What we have done is to **calibrate** our model for a selected period of study. Now for the rest of the data we can do the **validation** of our model, i.e. use the same C value that you obtained in the calibration and apply to the rest of the data

### Questions
- Is this a good hydrological model? why?
- Does it represent the main hydrological processes that take place in the catchment?
- What does the parameter C represents?
- Would you define this model as a black-box model or a conceptual model?
- What is the best value of C for all the years of study?
- Which goodness-of-fit coefficient is better, RMSE or NSE?

### Coefficient of determination (r<sup>2</sup>)
The coefficient of determination r<sup>2</sup> is defined as the squared value of the coefficient of correlation according to Pearson. It estimates the combined dispersion against the single dispersion of the observed and predicted series. The range of r lies between 0 and 1 which describes how much of the observed dispersion is explained by the prediction. A value of zero means no correlation at all whereas a value of 1 means that the dispersion of the prediction is equal to that of the observation. 

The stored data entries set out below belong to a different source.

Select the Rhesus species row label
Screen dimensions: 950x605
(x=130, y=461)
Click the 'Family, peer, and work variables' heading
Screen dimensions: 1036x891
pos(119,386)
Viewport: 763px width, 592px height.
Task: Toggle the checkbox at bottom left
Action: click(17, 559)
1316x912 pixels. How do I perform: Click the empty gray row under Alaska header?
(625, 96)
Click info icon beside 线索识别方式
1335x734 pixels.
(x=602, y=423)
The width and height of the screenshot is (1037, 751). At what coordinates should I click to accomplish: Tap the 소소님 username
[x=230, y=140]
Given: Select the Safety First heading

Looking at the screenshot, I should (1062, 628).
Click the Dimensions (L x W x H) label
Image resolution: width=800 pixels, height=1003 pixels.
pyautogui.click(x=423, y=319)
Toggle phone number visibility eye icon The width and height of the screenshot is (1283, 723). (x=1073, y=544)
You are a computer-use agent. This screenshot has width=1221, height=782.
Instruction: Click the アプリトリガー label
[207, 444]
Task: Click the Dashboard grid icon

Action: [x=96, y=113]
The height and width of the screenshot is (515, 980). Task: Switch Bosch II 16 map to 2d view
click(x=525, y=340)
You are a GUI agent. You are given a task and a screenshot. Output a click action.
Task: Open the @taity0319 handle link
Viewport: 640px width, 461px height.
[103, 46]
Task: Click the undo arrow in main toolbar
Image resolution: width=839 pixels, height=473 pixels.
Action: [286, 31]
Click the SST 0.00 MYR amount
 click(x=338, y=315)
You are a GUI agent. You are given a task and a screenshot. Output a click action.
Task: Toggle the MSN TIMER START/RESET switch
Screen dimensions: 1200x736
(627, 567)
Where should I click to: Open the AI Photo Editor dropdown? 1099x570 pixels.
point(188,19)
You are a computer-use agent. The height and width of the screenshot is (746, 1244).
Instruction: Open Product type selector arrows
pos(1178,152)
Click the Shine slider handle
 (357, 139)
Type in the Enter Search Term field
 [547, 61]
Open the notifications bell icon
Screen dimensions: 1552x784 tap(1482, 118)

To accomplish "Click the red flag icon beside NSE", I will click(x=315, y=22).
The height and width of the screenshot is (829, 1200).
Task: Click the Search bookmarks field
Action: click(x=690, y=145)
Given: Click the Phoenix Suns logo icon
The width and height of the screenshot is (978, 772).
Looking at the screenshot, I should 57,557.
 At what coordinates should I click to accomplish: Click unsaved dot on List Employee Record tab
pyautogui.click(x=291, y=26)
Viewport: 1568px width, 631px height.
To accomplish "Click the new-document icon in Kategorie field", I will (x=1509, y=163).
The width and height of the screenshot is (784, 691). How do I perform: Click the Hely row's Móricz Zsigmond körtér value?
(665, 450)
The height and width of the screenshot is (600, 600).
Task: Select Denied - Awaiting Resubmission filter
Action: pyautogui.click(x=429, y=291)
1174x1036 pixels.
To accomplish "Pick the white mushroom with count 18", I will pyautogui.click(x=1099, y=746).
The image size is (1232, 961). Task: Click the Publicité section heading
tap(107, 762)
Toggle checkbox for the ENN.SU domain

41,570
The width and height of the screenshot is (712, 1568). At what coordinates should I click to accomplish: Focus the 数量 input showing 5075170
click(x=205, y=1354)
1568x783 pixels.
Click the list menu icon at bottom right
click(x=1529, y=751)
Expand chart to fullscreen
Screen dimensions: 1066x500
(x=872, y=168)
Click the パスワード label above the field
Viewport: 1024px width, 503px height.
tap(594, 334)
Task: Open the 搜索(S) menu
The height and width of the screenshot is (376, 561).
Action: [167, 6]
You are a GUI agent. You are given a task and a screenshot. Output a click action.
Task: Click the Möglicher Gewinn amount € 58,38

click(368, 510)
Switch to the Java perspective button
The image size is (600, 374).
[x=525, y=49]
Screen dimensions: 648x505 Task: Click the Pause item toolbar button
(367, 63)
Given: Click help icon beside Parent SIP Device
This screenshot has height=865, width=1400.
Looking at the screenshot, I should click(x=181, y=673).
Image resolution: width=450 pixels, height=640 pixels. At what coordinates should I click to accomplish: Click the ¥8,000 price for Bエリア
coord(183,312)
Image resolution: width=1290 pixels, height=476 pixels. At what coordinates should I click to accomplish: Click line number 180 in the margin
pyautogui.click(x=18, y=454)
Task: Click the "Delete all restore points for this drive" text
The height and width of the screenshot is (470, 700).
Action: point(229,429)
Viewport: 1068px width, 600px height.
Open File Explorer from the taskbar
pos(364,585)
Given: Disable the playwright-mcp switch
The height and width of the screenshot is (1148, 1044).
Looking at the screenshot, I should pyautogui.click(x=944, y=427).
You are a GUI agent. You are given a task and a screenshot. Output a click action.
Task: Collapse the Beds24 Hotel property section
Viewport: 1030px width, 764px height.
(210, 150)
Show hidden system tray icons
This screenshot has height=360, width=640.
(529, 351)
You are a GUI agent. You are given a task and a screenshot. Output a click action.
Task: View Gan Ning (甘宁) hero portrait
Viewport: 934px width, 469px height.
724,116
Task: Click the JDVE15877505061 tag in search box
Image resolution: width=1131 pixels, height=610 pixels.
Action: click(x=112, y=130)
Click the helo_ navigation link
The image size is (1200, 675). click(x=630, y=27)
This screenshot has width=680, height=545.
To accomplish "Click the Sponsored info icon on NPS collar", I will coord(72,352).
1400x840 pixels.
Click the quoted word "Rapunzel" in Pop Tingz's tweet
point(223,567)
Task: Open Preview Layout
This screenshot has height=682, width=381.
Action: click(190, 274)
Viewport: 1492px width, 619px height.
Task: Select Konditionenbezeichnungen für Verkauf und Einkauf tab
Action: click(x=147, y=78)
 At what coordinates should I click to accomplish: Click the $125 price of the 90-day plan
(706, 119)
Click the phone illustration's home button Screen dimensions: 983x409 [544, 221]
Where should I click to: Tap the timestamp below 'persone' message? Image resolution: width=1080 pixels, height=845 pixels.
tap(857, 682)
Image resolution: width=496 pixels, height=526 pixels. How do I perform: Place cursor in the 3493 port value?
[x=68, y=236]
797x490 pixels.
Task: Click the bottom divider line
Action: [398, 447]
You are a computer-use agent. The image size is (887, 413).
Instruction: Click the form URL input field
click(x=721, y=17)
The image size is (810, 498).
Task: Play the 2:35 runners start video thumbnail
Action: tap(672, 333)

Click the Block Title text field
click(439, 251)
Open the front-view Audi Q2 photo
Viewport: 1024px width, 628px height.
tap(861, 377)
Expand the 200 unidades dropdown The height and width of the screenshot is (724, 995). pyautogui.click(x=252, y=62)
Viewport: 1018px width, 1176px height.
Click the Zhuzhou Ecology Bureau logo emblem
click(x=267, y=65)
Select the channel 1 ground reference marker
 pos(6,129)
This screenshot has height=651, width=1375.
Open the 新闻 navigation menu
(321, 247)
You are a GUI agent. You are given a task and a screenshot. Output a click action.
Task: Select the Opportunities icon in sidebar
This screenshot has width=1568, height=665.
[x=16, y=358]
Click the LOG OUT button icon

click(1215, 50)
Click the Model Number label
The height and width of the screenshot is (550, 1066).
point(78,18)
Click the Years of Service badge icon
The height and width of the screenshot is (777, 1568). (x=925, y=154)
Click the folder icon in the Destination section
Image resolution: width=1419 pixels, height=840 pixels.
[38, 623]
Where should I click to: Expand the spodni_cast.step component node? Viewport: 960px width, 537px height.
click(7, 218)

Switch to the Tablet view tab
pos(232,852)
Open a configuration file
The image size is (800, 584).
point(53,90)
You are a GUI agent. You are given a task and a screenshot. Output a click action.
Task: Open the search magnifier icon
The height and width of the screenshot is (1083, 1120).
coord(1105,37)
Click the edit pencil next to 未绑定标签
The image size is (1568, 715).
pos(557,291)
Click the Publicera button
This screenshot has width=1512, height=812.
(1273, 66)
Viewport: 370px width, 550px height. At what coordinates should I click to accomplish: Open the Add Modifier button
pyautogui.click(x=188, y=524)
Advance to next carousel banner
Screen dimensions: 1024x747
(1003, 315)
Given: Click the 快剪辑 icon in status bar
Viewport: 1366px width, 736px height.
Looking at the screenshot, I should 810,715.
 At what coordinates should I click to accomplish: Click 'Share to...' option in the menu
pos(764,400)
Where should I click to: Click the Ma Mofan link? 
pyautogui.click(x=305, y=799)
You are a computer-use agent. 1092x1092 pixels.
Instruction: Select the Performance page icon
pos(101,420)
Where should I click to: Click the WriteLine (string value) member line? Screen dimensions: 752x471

Let's define a function to compute r<sup>2</sup>

In [None]:
def r2_function(obs,sim):
    r2 = (sum((obs - np.mean(obs))*(sim - np.mean(sim)))/
          (np.sqrt(sum((obs - np.mean(obs))**2))*np.sqrt(sum((sim - np.mean(sim))**2))))**2
    return r2

Now let's plot an interactive figure to see how r<sup>2</sup> changes with $C$

In [None]:
@interact(C = (0,1,0.05), year_of_study = range(2010,2020))
def interactive_figure_2(C = 0, year_of_study = 2011):
    
    obs_data_year = obs_data[obs_data.index.year == year_of_study] # to select only data from to the year that we want to study
    
    # Create an empty dataframe where we will save the model results
    sim_data_year = pd.DataFrame(0, index=obs_data_year.index, columns = ['rain','outflow'])
    sim_data_year['rain'] = obs_data_year['rain']
    # Run the model
    sim_data_year['outflow'] = hydro_model(sim_data_year['rain'], A, C)
    
    r2  = r2_function(obs_data_year['outflow'],sim_data_year['outflow'])
    outflow_corr = obs_data_year.corrwith(sim_data_year)['outflow']
    
    RMSE = RMSE_function(obs_data_year['outflow'],sim_data_year['outflow'])
    NSE  = NSE_function(obs_data_year['outflow'],sim_data_year['outflow'])
    
    fig, ax = plt.subplots(1,2,figsize=(15,6))
    ax[0].scatter(obs_data_year['outflow'],sim_data_year['outflow'],color = 'red')
    ax[0].plot([0,300000],[0,300000], color = 'black')
    ax[0].set(xlabel = 'obs (m3/day)',ylabel = 'sim (m3/day)', xlim = [0,300000], ylim = [0,300000])
    ax[0].set_title('Parameter C = '+str(C)+' - Coefficient of determination = '+str(round(r2,2)))
    
    ax[1].plot(obs_data_year.index,obs_data_year['outflow'],color = 'black',label = 'obs')
    ax[1].plot(sim_data_year.index,sim_data_year['outflow'],color = 'green', label = 'sim')
    ax[1].set(ylabel='m3/day', ylim = [0,300000])
    ax[1].set_title('Root mean squared error: '+str(round(RMSE))+ ' - Nash–Sutcliffe efficiency: '+str(round(NSE,2)))
    ax[1].legend()

### Questions
- Is the coefficient of determination a good indicator to assess the performance of the model? why?